Document extract ::
^^^^
The scientists, from the University of Pittsburgh, Penn., said they built the vaccine from bits of the deadly H5N1 strain of the virus.
Avian flu has devastated bird populations in Southeast Asia and Europe and so far has killed more than 80 people.
Because this vaccine contains a live virus, it may stimulate the immune system better than vaccines prepared by traditional methods, say the researchers.
And because it is grown in cells, it can be produced much more quickly than traditional
vaccines, they add.
Thus the vaccine could be used to prevent the spread of the virus in domestic livestock and, potentially, in humans, according to the study, published in the Feb 15 issue of the
Journal of Virology.
“The results of this animal trial are very promising, not only because our vaccine completely protected animals that otherwise would have died, but also because we found that one form of the vaccine stimulates several lines of immunity against H5N1,” said
the university’s Andrea Gambotto, lead author of the study.
Gambotto and his colleagues constructed the vaccine by genetically engineering a common cold virus, called adenovirus, to carry either all or parts of an avian influenza molecule called hemagglutinin on its surface.
Found on the surface of all influenza viruses, this protein molecule allows the virus to attach to an infected cell and thereby to sicken and kill patients.
Since the late 1990s, outbreaks of the avian influenza H5N1 in poultry have occurred in Cambodia, China, Indonesia, Japan, Laos, South Korea, Thailand and Vietnam. Outbreaks recently have been reported in Turkey and Romania.
To date, H5N1 has caused the most large-scale and widespread bird deaths in known history—an estimated 150 to 200 million birds have either died in the outbreaks or been killed as part of infection control actions in the last eight years.
The H5N1 virus does not usually infect humans. But nine years ago, the first case of spread from a bird to a human occurred in Hong Kong during an outbreak of bird flu in poultry. The virus caused severe respiratory illness in 18 people, six of whom died. Since that time, more than 170 cases of known H5N1 infection have occurred among humans worldwide, approximately half of whom died.
Based on published genetic sequences of H5N1, the researchers, led by Wentao Gao, built several adenovirus “vectors.” These are viruses modified to serve as a delivery vehicle for foreign genes or DNA. The vectors contained genes conding for the hemagglutinin protein or parts of it.
^^^^
Data section ::
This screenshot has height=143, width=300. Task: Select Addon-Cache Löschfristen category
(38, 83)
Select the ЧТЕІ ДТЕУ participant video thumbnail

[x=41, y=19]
^^^^
Work required :: Pick up the article about the experimental H5N1 avian flu vaccine and continue it from its final sentence.

Expected answer ::
The vectors protected mice against the deadly infection, so that they experienced only mild, temporary weight loss in response to it, they found.
Moreover, they reported that all of the animals immunized with full-length HA or the subunit vaccines developed strong cellular immune responses.
The vaccine “can stimulate several lines of defense against the H5N1 virus, giving it greater therapeutic value,” said the university’s Simon Barratt-Boyes. “More importantly, it suggests that even if H5N1 mutates, the vaccine is still likely to be effective against it. How effective, we are not sure.”
Working with the U.S. Department of Agriculture, the researchers also tested its effectiveness in chickens, almost all
of which normally die when exposed to H5N1. The researchers inoculated four groups of chickens, then gave them doses of whole H5N1 virus 10,000 times greater than the dose given to the mice and significantly greater than what farm chickens are likely to be exposed to during a natural outbreak.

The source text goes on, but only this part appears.